Putting it all together and testing

Now, let us test the application and examine the cache and application behavior.

Add User

Make a POST request to add a user.

$ curl -X POST -H "Content-Type: application/json" -d '{"userId": 100, "userName": "StackStalk"}' http://localhost:8080/users
{"userId":100,"userName":"StackStalk"}

Examine the contents of the Redis cache. We see a new key created for the add user request. Check the cache after 10 secs (TTL) and we should see the cache empty.

$ redis-cli
127.0.0.1:6379> KEYS *
1) "UserDetails::100"

Try after 10 secs (TTL specified)
127.0.0.1:6379> KEYS *
(empty array)

Since the addUser method has @CachePut annotation, everytime the API is invoked the method should be executed.

Invoked addUser ..

Get specific user

Make a GET request for a specific user.

$ curl -X GET http://localhost:8080/users/100
{"userId":100,"userName":"StackStalk"}

Examine the contents of the Redis cache. We see a new key created for the get user request. Check the cache after 10 secs (TTL) and we should see the cache empty.

$ redis-cli
127.0.0.1:6379> KEYS *
1) "UserDetails::100"

Try after 10 secs (TTL specified)
127.0.0.1:6379> KEYS *
(empty array)

Since the getUser method has @Cacheable annotation we will see the method invoked once. Subsequent calls within specified TTL will return the values from the cache instead of executing the method.

Invoked getUser ..

Get all users

Make a GET request for all users.

$ curl -X GET http://localhost:8080/users
[{"userId":1,"userName":"John"},{"userId":3,"userName":"Lisa"},{"userId":4,"userName":"Chris"},{"userId":5,"userName":"Greg"},{"userId":2,"userName":"Joe"},{"userId":100,"userName":"StackStalk"}]

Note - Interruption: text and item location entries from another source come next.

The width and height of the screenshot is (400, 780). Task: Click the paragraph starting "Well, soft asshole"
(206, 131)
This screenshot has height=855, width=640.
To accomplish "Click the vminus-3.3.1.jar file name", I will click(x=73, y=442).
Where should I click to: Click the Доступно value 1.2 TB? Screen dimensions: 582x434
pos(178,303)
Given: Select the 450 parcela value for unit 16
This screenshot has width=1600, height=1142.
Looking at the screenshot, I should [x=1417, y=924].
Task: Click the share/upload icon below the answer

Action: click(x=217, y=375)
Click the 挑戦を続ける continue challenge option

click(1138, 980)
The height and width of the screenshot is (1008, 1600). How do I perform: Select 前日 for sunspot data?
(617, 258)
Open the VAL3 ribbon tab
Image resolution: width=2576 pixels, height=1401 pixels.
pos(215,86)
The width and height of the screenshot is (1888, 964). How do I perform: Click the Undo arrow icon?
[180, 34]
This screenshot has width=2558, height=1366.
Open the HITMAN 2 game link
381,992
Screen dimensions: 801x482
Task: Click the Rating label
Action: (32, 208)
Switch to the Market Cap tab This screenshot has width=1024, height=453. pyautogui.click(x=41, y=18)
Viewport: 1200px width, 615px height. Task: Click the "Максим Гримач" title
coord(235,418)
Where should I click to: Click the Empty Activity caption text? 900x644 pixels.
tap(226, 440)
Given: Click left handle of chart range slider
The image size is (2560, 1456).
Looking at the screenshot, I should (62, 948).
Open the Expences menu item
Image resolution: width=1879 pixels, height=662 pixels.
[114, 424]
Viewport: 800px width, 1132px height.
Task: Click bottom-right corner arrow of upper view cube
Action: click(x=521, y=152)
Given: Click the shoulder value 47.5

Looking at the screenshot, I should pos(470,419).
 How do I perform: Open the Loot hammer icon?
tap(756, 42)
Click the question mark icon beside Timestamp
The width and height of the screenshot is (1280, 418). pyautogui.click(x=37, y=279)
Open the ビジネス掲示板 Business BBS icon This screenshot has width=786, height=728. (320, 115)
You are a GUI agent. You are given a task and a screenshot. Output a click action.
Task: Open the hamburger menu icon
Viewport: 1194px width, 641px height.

Examine the contents of the Redis cache. We see a new key created for the get users request. Check the cache after 10 secs (TTL) and we should see the cache empty. Key is created with the method name based on the key specified #root.method.name.

$ redis-cli
127.0.0.1:6379> KEYS *
1) "UserDetails::getAllUsers"

Try after 10 secs (TTL specified)
127.0.0.1:6379> KEYS *
(empty array)

Since the getAllUsers method has @Cacheable annotation we will see the method invoked once. Subsequent calls within specified TTL will return the values from the cache instead of executing the method.

Invoked getAllUsers ..

Get access to the full source code of this example in GitHub.
In conclusion, Spring Boot microservices working with a database can be easily augmented with in-memory cache using Redis just by adding additonal caching annotations. This improves the overall application performance and can return sub-millisecond response times.